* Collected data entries
******************************

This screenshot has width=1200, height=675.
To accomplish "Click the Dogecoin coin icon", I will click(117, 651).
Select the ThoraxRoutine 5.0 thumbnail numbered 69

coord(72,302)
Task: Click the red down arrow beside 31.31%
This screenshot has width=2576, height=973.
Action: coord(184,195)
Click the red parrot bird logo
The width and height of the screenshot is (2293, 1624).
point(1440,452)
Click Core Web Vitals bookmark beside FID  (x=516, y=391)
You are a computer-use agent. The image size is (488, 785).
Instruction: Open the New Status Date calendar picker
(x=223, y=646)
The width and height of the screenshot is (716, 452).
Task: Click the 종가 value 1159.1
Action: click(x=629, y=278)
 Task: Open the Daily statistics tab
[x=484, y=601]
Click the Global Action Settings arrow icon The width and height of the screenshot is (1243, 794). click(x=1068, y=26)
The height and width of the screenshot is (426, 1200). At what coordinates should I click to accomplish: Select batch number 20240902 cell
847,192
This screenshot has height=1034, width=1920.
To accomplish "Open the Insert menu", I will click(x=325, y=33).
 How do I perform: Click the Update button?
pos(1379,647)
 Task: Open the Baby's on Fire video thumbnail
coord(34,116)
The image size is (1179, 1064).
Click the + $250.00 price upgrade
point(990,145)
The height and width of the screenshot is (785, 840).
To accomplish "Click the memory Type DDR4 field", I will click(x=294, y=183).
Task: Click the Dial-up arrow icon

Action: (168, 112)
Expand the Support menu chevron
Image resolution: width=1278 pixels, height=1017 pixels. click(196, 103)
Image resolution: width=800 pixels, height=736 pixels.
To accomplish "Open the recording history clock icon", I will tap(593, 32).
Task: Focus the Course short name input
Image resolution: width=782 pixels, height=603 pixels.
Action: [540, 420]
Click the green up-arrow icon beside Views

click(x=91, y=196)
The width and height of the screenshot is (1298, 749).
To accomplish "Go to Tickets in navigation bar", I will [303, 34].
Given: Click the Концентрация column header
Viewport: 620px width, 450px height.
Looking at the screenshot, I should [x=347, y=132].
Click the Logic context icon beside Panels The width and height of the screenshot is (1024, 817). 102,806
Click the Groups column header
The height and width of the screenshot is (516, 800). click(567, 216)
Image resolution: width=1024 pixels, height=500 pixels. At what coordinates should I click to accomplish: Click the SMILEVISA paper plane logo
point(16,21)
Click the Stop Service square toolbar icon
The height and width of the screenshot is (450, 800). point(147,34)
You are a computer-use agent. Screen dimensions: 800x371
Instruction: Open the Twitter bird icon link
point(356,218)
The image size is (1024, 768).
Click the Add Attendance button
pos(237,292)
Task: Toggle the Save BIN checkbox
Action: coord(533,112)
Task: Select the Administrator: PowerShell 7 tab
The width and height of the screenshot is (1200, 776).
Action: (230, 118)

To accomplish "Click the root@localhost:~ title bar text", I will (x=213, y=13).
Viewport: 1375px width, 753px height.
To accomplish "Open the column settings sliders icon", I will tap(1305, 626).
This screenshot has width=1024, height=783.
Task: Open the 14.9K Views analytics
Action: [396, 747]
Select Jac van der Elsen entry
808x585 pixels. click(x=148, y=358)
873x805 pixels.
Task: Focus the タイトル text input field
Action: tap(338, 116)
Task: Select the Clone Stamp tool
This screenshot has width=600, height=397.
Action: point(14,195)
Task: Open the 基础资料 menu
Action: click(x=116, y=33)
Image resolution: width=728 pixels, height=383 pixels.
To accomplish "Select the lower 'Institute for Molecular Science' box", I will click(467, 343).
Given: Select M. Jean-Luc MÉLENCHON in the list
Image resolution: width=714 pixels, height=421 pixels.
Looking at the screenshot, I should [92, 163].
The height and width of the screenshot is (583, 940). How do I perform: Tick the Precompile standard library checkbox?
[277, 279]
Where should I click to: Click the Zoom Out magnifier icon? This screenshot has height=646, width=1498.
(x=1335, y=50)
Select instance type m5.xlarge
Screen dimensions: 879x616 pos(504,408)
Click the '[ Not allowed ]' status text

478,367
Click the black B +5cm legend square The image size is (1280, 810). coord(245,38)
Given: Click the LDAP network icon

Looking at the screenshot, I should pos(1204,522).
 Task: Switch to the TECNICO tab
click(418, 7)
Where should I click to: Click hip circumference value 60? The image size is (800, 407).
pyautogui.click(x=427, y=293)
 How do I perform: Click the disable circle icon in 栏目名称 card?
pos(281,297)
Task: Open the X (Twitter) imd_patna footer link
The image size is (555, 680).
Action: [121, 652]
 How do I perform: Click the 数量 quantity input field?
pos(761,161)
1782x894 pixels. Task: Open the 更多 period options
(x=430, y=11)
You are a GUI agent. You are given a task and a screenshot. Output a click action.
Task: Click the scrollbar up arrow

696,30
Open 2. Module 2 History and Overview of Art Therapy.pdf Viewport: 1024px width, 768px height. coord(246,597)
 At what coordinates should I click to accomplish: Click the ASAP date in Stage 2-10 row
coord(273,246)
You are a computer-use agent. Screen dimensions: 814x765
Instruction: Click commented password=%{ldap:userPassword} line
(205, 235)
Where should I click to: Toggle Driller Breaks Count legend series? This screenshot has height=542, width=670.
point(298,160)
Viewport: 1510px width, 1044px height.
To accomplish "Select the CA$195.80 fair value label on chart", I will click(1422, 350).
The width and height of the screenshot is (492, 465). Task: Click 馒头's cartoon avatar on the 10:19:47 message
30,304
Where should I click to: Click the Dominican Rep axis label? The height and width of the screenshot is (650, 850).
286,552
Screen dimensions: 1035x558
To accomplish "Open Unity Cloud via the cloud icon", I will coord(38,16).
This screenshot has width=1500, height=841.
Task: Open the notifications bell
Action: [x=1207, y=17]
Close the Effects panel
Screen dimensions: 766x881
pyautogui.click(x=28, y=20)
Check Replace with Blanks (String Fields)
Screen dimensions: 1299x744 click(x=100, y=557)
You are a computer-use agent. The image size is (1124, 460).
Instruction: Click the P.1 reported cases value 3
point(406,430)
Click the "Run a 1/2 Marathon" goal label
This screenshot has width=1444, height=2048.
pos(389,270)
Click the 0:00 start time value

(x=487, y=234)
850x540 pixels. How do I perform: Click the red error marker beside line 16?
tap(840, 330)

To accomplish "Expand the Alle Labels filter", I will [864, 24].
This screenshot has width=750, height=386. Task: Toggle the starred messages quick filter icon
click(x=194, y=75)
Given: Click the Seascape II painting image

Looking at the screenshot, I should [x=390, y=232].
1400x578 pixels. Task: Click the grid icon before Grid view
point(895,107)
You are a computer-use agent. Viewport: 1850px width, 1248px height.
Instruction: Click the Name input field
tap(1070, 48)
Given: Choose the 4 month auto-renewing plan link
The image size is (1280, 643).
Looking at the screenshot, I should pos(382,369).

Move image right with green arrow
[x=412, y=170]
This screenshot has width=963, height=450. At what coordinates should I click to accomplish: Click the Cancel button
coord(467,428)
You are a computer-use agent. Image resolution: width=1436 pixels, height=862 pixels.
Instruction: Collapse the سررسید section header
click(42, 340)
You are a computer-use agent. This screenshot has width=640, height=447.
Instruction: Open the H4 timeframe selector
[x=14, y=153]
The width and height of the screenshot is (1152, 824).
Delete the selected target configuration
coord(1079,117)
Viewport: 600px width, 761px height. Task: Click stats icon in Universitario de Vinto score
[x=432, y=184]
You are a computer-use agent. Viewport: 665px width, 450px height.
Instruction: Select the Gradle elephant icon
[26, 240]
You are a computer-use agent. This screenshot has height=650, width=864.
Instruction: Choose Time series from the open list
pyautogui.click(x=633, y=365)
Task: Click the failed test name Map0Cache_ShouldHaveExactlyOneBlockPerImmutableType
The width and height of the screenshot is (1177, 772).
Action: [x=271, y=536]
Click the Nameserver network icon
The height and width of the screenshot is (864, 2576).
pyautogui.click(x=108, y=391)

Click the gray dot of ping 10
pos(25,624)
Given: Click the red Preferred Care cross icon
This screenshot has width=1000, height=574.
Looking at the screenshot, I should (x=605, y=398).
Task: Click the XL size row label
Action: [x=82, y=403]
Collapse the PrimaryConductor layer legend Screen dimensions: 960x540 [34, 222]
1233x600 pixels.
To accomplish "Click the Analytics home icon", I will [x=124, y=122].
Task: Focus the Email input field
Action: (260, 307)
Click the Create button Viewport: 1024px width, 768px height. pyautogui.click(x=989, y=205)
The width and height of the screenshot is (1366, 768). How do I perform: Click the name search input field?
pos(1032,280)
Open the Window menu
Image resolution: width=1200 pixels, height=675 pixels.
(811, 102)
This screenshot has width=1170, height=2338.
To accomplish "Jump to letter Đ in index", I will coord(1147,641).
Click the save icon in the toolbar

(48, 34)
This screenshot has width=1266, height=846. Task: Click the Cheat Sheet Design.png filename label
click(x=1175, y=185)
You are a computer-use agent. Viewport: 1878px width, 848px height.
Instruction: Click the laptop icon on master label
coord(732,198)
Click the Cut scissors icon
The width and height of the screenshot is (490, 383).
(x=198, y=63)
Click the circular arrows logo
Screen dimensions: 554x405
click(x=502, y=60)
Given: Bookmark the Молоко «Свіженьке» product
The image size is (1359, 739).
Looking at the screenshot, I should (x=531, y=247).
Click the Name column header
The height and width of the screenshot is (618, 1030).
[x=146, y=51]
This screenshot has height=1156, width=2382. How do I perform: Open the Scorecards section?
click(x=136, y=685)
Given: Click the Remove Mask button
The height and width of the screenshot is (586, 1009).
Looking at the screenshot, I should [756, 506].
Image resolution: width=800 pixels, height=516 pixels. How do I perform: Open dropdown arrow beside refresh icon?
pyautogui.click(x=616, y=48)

******************************

* Task requirements
The expected answer is an exact copy of the lines above, beginning at the line with "Instruction: Select the Gradle elephant icon" and ending at the line with "Task: Click the failed", with both ends in.

* Solved exercise
Instruction: Select the Gradle elephant icon
[26, 240]
You are a computer-use agent. This screenshot has height=650, width=864.
Instruction: Choose Time series from the open list
pyautogui.click(x=633, y=365)
Task: Click the failed test name Map0Cache_ShouldHaveExactlyOneBlockPerImmutableType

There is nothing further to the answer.